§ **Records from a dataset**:
--- --- ---

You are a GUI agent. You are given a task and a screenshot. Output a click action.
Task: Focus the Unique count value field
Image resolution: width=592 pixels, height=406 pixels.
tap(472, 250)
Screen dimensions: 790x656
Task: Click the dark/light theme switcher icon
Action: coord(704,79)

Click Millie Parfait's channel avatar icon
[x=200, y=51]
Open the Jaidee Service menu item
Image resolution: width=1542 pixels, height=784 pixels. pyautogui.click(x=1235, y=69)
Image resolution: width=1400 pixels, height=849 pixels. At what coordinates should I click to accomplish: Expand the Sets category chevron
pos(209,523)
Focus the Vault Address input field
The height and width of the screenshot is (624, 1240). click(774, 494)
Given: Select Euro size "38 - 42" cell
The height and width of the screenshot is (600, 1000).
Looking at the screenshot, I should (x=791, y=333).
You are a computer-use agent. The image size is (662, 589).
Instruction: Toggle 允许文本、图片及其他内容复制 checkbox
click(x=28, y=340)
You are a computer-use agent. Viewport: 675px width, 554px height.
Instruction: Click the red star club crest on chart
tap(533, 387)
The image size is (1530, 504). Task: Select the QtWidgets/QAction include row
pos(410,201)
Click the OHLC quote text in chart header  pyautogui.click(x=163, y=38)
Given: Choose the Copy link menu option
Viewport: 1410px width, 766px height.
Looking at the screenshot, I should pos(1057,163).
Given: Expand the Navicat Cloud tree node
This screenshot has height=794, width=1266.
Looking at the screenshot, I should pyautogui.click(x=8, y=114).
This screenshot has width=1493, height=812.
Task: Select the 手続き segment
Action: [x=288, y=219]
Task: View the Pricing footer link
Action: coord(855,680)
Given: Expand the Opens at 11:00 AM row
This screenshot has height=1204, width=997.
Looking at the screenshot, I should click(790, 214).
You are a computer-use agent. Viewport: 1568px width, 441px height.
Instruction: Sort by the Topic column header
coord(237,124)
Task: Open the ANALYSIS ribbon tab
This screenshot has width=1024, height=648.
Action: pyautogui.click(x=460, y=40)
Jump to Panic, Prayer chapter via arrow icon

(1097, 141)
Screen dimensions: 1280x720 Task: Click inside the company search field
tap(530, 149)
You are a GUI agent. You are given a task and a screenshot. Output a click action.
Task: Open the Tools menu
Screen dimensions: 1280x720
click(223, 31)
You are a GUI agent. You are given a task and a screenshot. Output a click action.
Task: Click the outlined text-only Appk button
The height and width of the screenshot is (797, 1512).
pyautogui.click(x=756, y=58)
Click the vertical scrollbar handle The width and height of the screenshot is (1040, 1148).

--- --- ---

Please write out, exactly as they appear above, only the lines in the stretch from the line with "Given: Choose the Copy link menu option" through the line with "Task: Open the Tools menu".

§ **RESPONSE AREA**:
Given: Choose the Copy link menu option
Viewport: 1410px width, 766px height.
Looking at the screenshot, I should pos(1057,163).
Given: Expand the Navicat Cloud tree node
This screenshot has height=794, width=1266.
Looking at the screenshot, I should pyautogui.click(x=8, y=114).
This screenshot has width=1493, height=812.
Task: Select the 手続き segment
Action: [x=288, y=219]
Task: View the Pricing footer link
Action: coord(855,680)
Given: Expand the Opens at 11:00 AM row
This screenshot has height=1204, width=997.
Looking at the screenshot, I should click(790, 214).
You are a computer-use agent. Viewport: 1568px width, 441px height.
Instruction: Sort by the Topic column header
coord(237,124)
Task: Open the ANALYSIS ribbon tab
This screenshot has width=1024, height=648.
Action: pyautogui.click(x=460, y=40)
Jump to Panic, Prayer chapter via arrow icon

(1097, 141)
Screen dimensions: 1280x720 Task: Click inside the company search field
tap(530, 149)
You are a GUI agent. You are given a task and a screenshot. Output a click action.
Task: Open the Tools menu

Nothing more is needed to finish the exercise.